Growbox Bewässerung

Wie jede andere Pflanze braucht auch Cannabis Wasser zum Leben. Deshalb ist die richtige Growbox Bewässerung ein wichtiger Bestandteil bei der Pflanzenzucht. Prinzipiell gibt es verschiedene Arten der Bewässerung aber auch dem Wasser selbst muss man Beachtung schenken.

Es gibt einige Faktoren auf die man Rücksicht nehmen muss, ansonsten kann man seinen Pflanzen schaden. Auf diese Faktoren und Arten der Bewässerung wollen wir im folgenden eingehen, so dass du die schlimmsten Anfängerfehler vermeidest.

Growbox Bewässerung auf verschieden Arten

Wir unterscheiden zwischen drei Arten, wie du die Pflanzen in deiner Growbox bewässern kannst. Das händische Gießen, mehr oder weniger automatische Bewässerungssysteme und die Hydrokultur, die man vielleicht noch als Bewässerungssystem sehen kann, sich aber dadurch unterscheidet, das sie auf die Benutzung von Erde verzichtet.

Substrat Gießen

Growbox Bewässserung mittels einer Gießkanne

Die einfachste Methode der Growbox Bewässerung ist das Gießen von Hand. Zwar solltest du jeden Tag prüfen ob du gießen musst aber nach unserer Erfahrung brauchst du nur alle 2-3 Tage gießen. Wir haben dazu eine handelsübliche Gießkanne verwendet.

Der Vorteil des händischen Gießens ist, dass du am wenigsten Probleme mit Über- oder Unterbewässerung haben wirst. Dafür hast du aber auch etwas mehr Arbeit. Wenn du nicht mehr als ein bis zwei Growboxen hast, dauert das Gießen jedoch nur wenige Minuten und ist damit in unseren Augen absolut verkraftbar.

Bewässerungssysteme

Bewässerungssysteme dienen dazu, die Growbox Bewässerung zu automatisieren oder wenigstens eine Teilautomatisierung zu erreichen. Es fängt bei einfachen Systemen an, die eingefülltes Wasser über einen bestimmten Zeitraum freisetzen und geht über Systeme die ihr Wasser aus Wassertanks beziehen hin zu vollautomatisierten Systemen die gleichzeitig die Wasserqualität messen und gegebenenfalls anpassen.

Tropf Systeme aus Ton

Growbox Bewässerung mittels TontropfsystemDie wohl simpelste Methode die Growbox Bewässerung zu automatisieren sind Tongefäße. Sie gehören zu den Tropf Systemen. Die Funktionsweise ist sehr einfach.

Je nach System wird Wasser entweder direkt in das Tongefäß gefüllt oder man hat einen Vorratsbehälter und das Wasser gelangt über einen Schlauch in das Tongefäß.
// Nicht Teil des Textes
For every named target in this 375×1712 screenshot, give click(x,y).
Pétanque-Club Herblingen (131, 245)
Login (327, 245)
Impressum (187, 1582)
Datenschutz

Das Wasser kann durch die poröse Struktur des Tongefäß tropfen. Das Gefäß wird nun in die Erde gesteckt und gibt die Flüssigkeit langsam an selbige ab. Durch das so entstehende Vakuum im Inneren des Tongefäßes wird neues Wasser aus dem Reservoir gezogen.

Das Praktische ist, dass es fast nicht möglich ist, seine Pflanzen zu übergießen. Wird nämlich zu viel Flüssigkeit an die umliegende Erde abgegeben, bewirken die naturphysikalischen Gesetze, dass kein Wasser mehr nachläuft. Alles ohne Strom.

Man muss jedoch darauf achten, das stets genug Flüssigkeit im Gefäß oder dem Vorratsbehälter ist, sonst können die Pflanzen auch ganz schnell vertrocknen. Außerdem eignen sich solche Systeme eher für kleiner bis mittlere Pflanzen.

Pump Tropf Systeme

Growbox Bewässerung mittels Pump Tropf System für 12 PflanzenEtwas aufwändiger aber dafür auch für große Pflanzen gut geeignet sind sogenannte Pump Tropf Systeme, auch damit geht die Growbox Bewässerung einfach von statten.  Dabei werden sich nicht wie bei den Ton Systemen die Naturgesetzte zur Nutze gemacht sondern eine elektrische Pumpe pumpt das Wasser aus einem Tank über Schläuche zu kleinen Tropfsystemen, die die Flüssigkeit an die Erde abgeben.

Der Vorteil solcher Systeme ist, dass sie für beliebige Größenordnungen geeignet sind. Es gibt aber je nach Modell große unterschiede. Automatische Pumpen, bei denen man einstellen kann wie viel Wasser in einer bestimmten Zeit abgegeben werden soll, kosten sehr viel.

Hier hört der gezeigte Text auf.